# The problem:
All lines from the one containing "The height and width of the screenshot is (551, 1568)." through the final line of the records below should be reproduced exactly, with the pictures left out.

# Extracted records:
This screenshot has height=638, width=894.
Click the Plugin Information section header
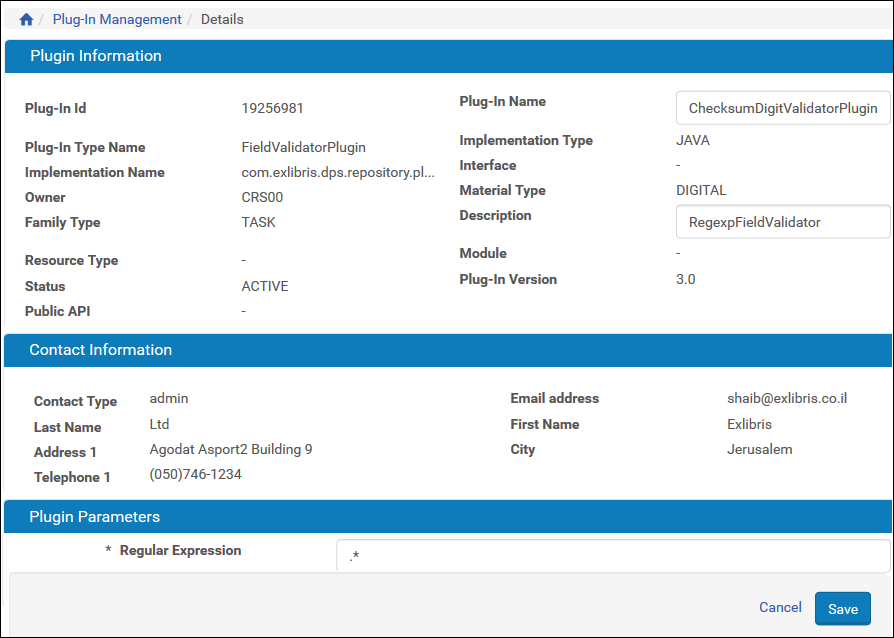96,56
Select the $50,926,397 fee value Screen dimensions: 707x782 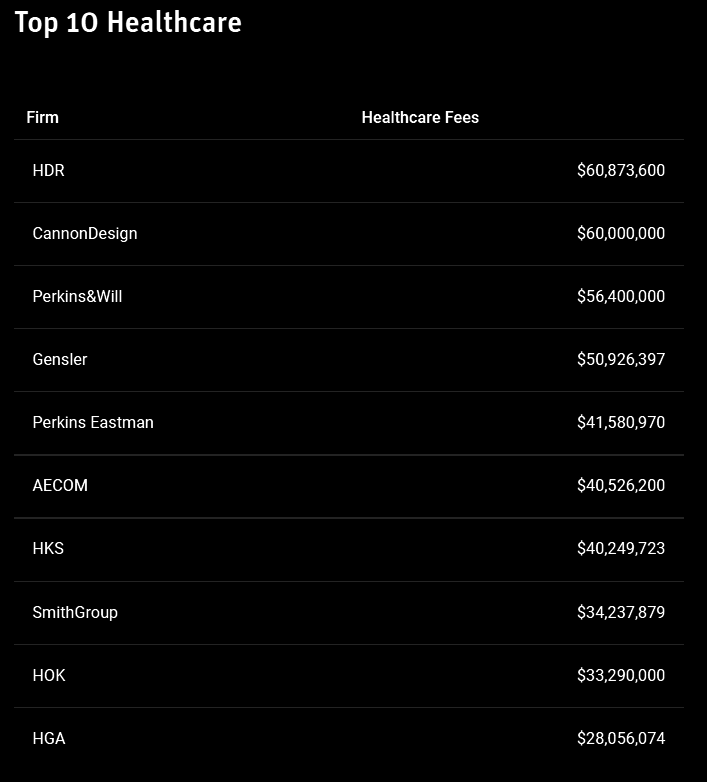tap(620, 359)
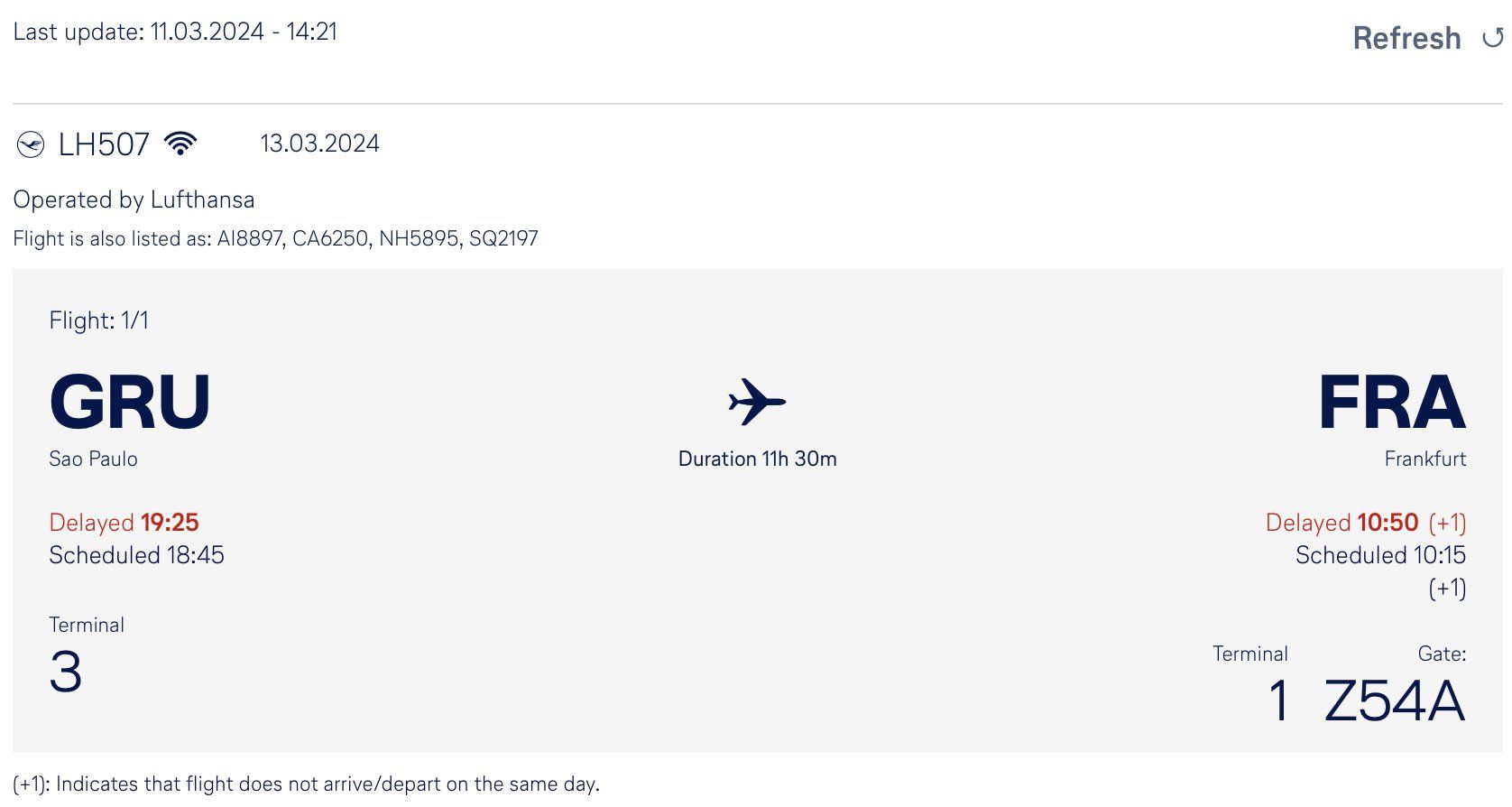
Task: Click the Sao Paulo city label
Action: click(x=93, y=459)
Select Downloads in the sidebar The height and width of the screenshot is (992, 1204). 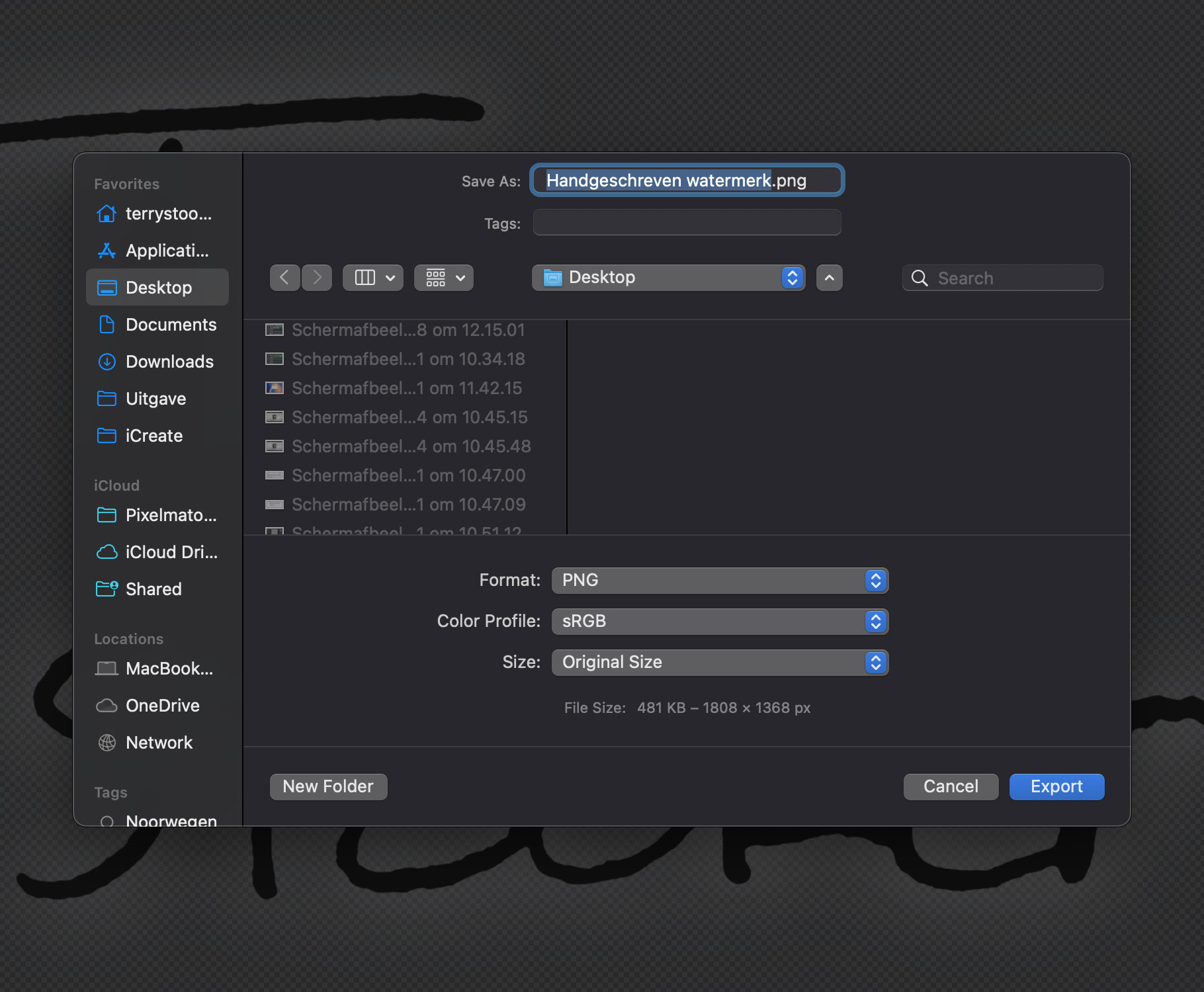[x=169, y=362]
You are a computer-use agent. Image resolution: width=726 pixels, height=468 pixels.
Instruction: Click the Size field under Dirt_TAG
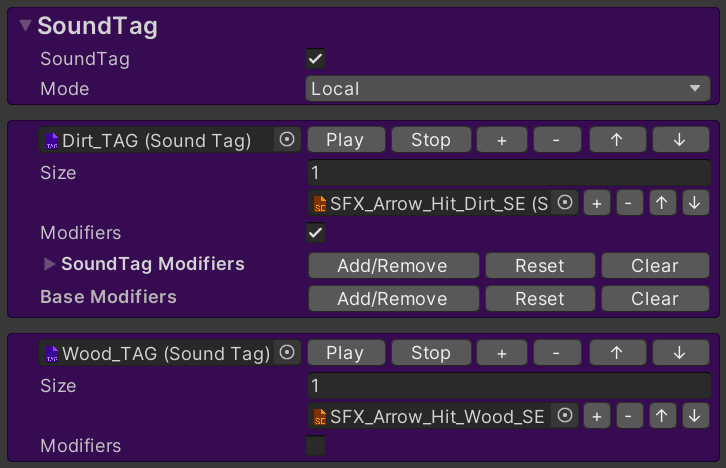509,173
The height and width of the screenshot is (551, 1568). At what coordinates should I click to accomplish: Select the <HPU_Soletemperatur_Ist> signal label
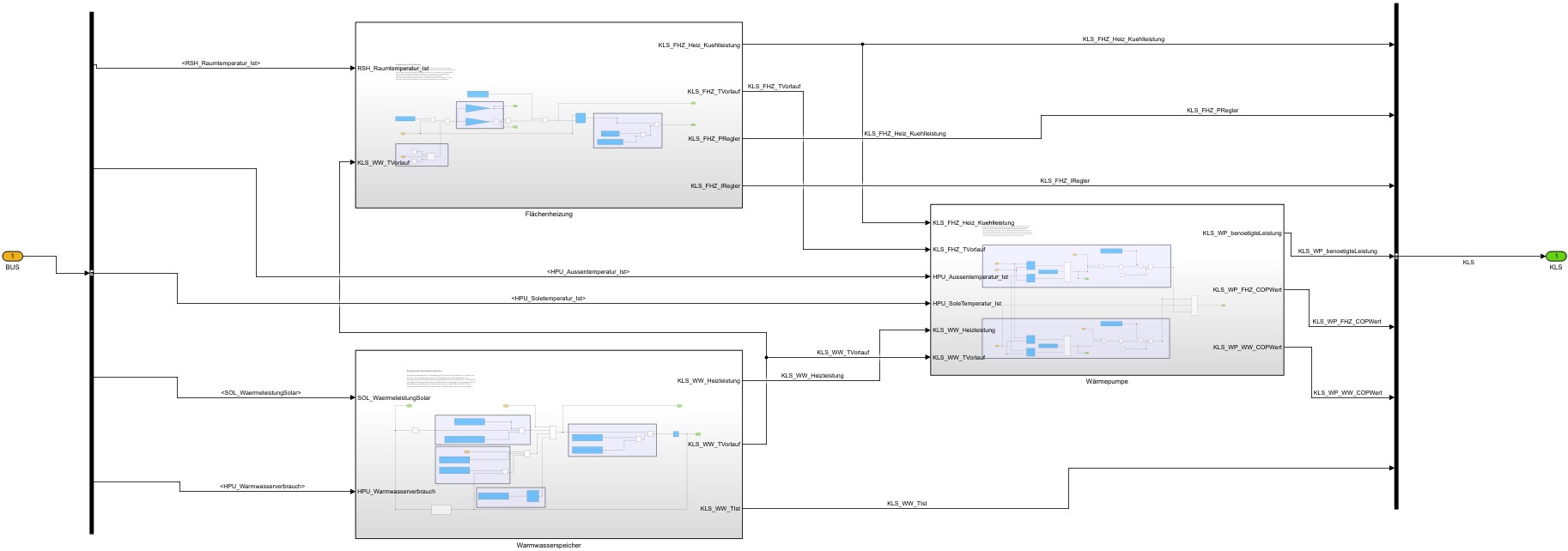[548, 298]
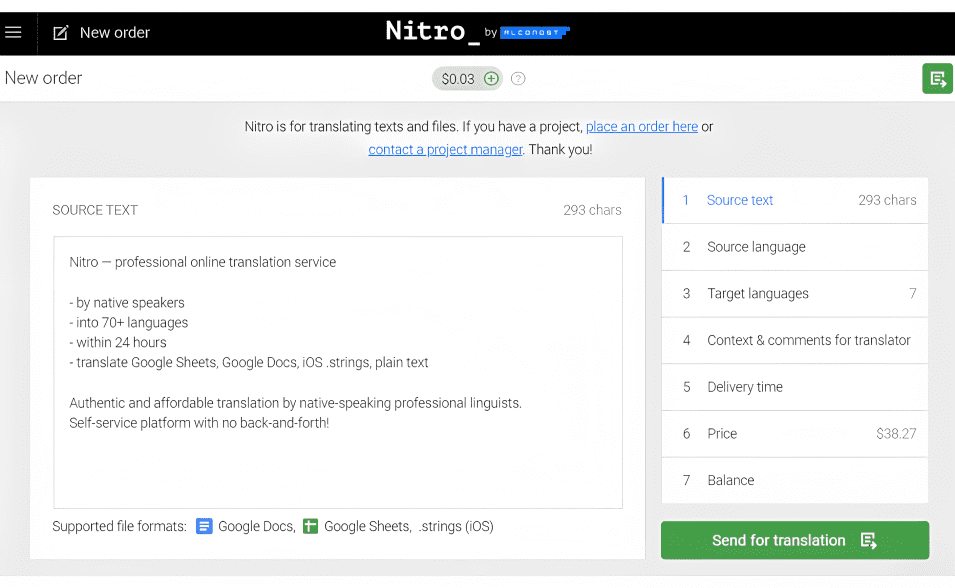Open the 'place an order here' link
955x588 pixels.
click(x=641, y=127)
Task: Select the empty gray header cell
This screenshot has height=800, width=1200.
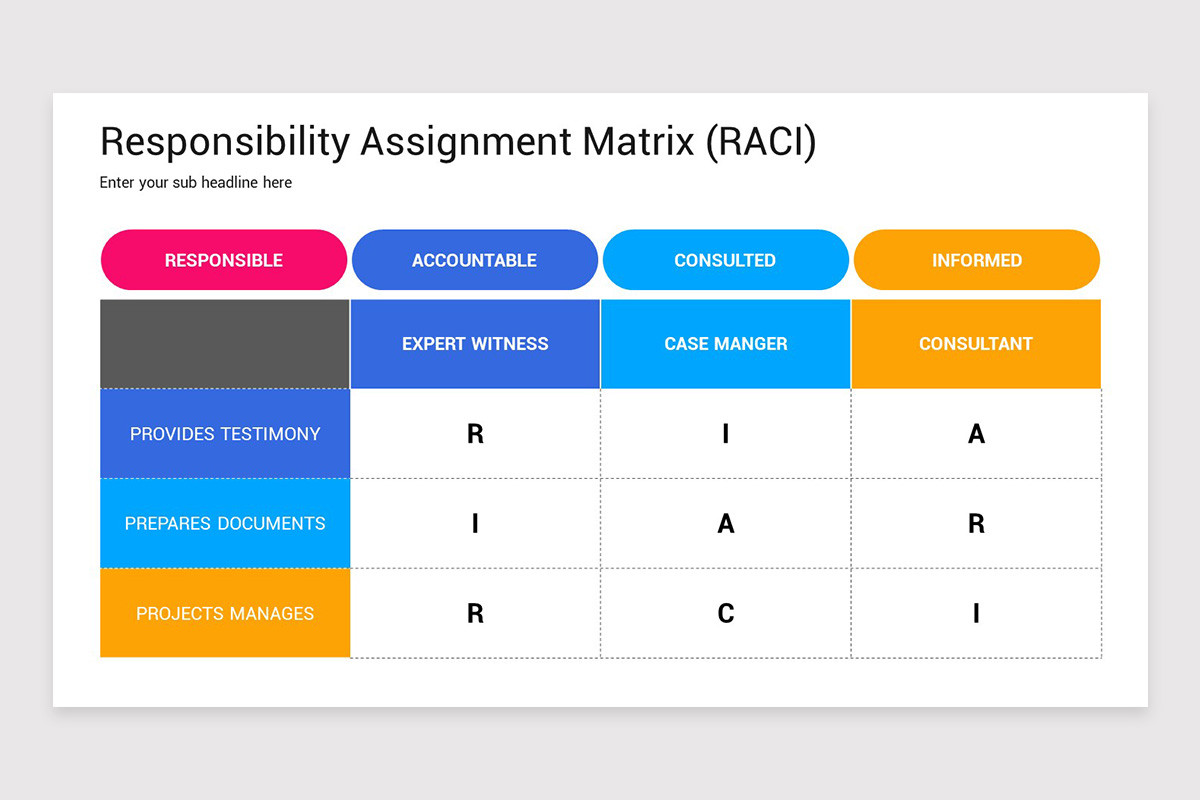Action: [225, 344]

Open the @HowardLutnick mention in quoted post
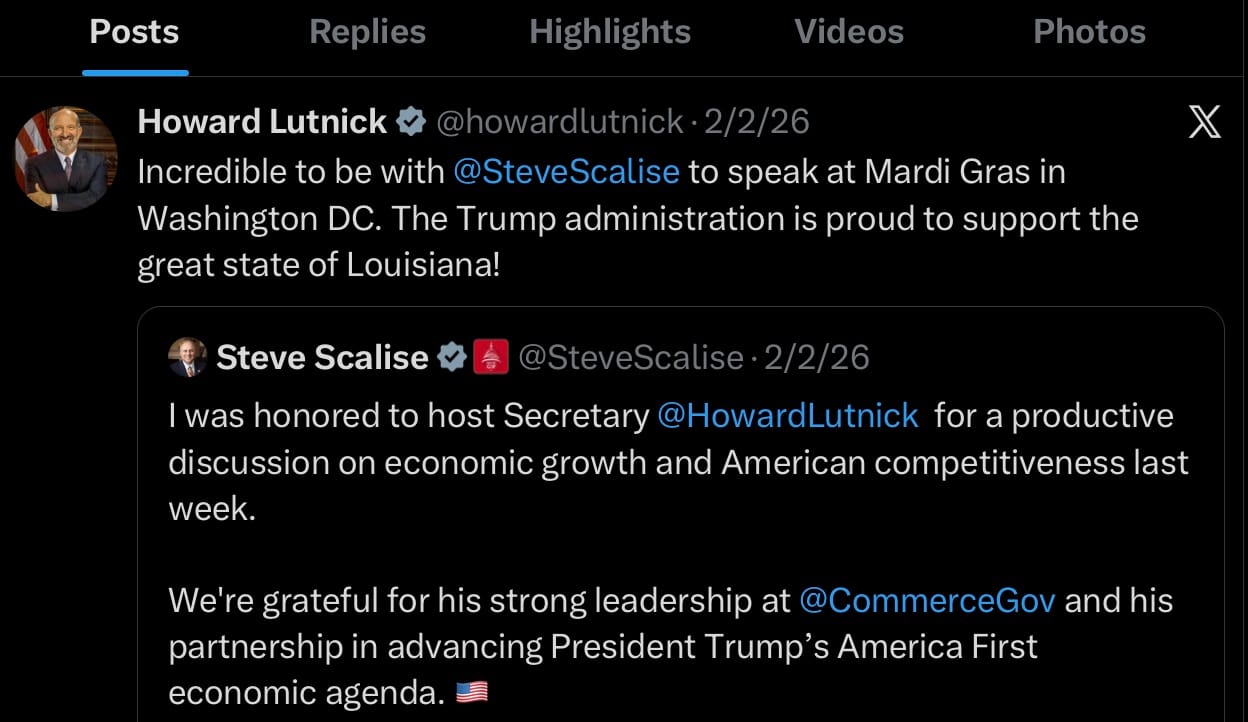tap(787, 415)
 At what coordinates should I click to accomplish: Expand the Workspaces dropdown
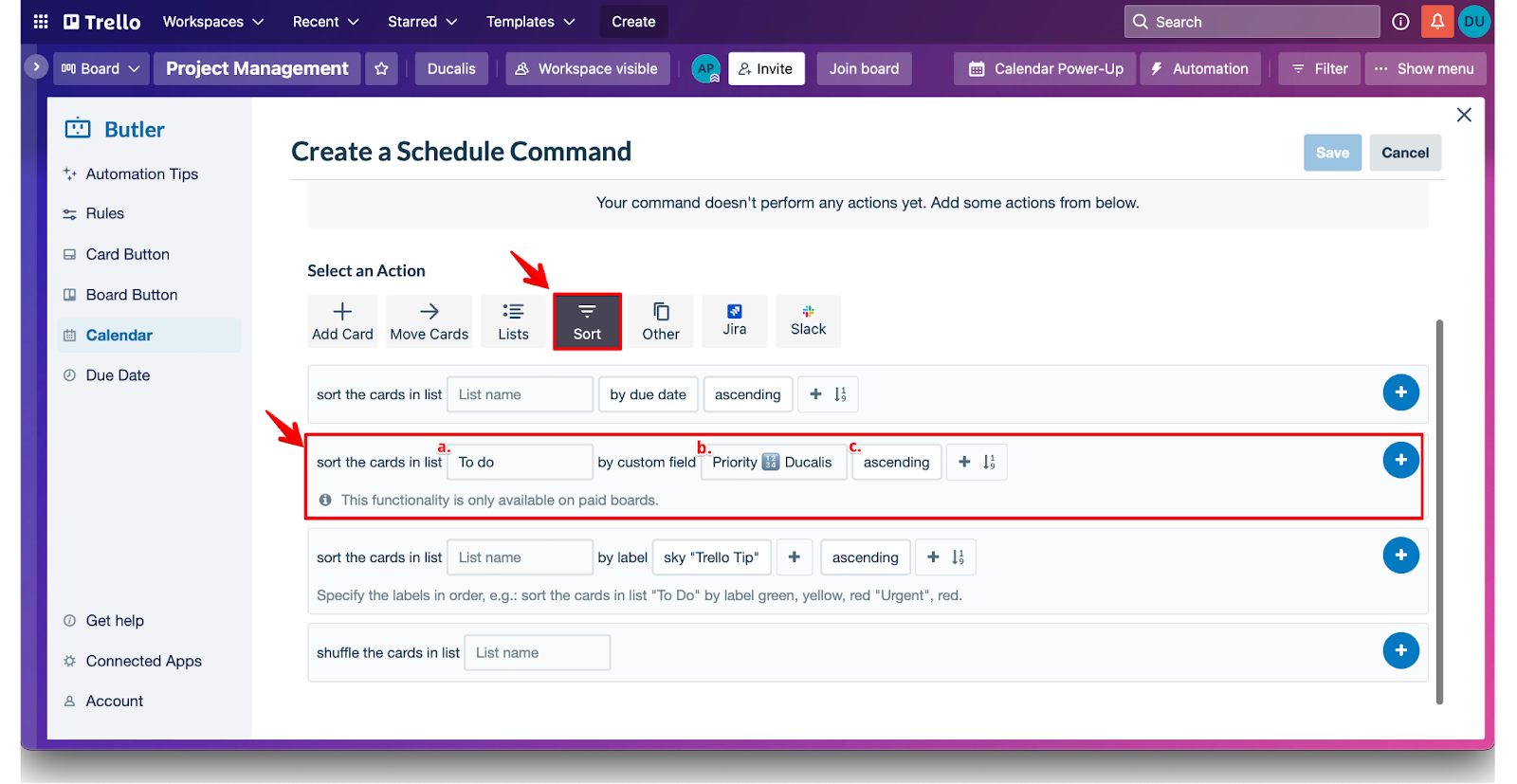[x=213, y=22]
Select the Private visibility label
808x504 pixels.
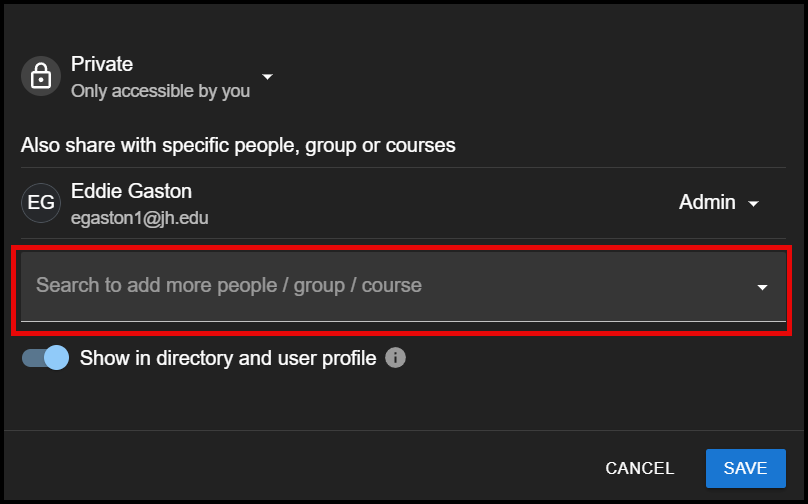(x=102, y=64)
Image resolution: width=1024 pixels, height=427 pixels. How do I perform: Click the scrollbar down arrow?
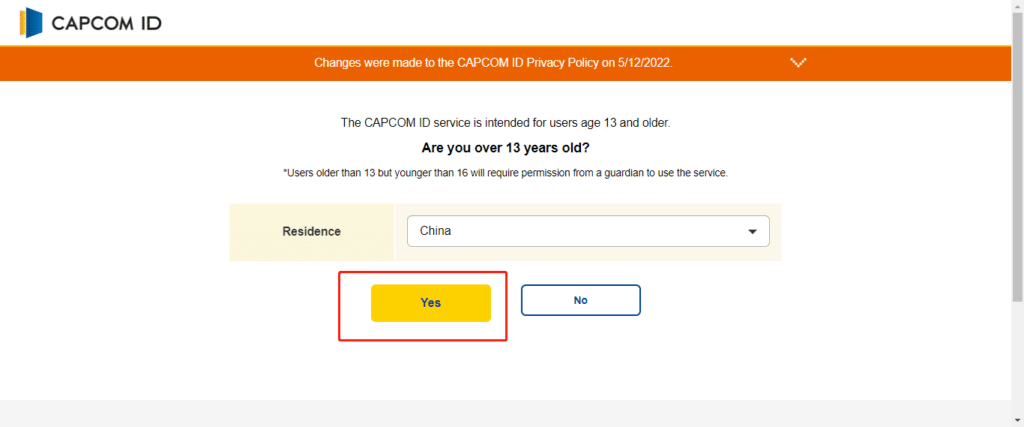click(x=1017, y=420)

# Response:
The height and width of the screenshot is (551, 1568). At what coordinates should I click to accomplish: Select the <HPU_Soletemperatur_Ist> signal label
[548, 298]
Open the 'place an order here' link
955x588 pixels.
click(x=641, y=127)
Task: Select the empty gray header cell
This screenshot has height=800, width=1200.
Action: [225, 344]

Open the @HowardLutnick mention in quoted post
tap(787, 415)
 At what coordinates should I click to accomplish: Expand the Workspaces dropdown
[x=213, y=22]
Select the Private visibility label
808x504 pixels.
(x=102, y=64)
Image resolution: width=1024 pixels, height=427 pixels. How do I perform: Click the scrollbar down arrow?
click(x=1017, y=420)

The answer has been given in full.